With just six days to go before world leaders gather in Glasgow for the landmark COP26 conference, he poured cold water over expectations that they will come together and get a major landmark agreement.
The PM hosted a kiddie press conference this morning with children ahead of bringing everyone together next week to try and meet tough climate goals.
But he warned: “It’s going to be very, very tough.”
“I’m very worried, because it might go wrong and we might not get the agreements that we need.
“It’s touch and go… it’s very, very far from clear that we will get the progress that we need.”
The PM’s pessimism against what is being billed as the most important climate change conference in a generation comes just days after HOAR revealed climate chief Alok Sharma was alleged to be fuming at him for setting expectations too high for the Glasgow summit.
Boris will rally world leaders to cut out coal, petrol and diesel cars, plant more trees and sign up to ambitious new eco goals to slash their own dirty carbon emissions.
He said today “we need as many people as possible” to play their part and insisted “peer pressure” at the UN summit may force action.

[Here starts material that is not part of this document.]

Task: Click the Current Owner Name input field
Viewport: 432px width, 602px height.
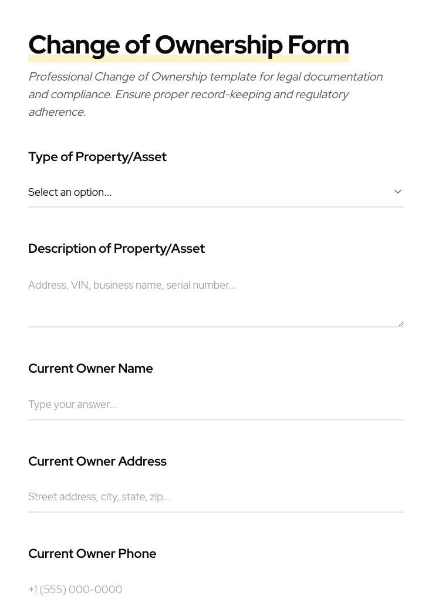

The PM also used the press conference to say:
- Recycling plastic “doesn’t work” and Brits need to stop using it altogether.
- He joked that people worried about the planet should readdress the balance with nature by feeding people to animals instead.
- He backed lab-grown meat, saying it would taste exactly the same as a burger in the future and it was the way forward
- He slapped down new coal mines saying he did not want to support them – as local chiefs take a review of a new one in Cumbria
In an action-packed event at No9 Downing Street, the PM said earlier that contrary to popular belief, “recycling isn’t the answer” to taking care of the planet.
Instead he lashed out at Coca Cola and other big plastic polluters for failing to change their ways to help save the world.
He said: “Coca-Cola, for instance, and others, which are responsible for producing huge quantities of plastic, and we’ve got to move away from that and we’ve got to find other ways of packaging and selling our stuff.”
Mr Johnson said: “Recycling isn’t the answer. Recycling… it doesn’t begin to address the problem.”
He said “the only answer” was “we’ve all got to cut down on our use of plastic”.
Appearing alongside Mr Johnson, WWF UK’s chief executive Tanya Steele said: “We have to reduce, we have to reuse – I do think we need to do a little bit of recycling, PM, and have some system to do so.”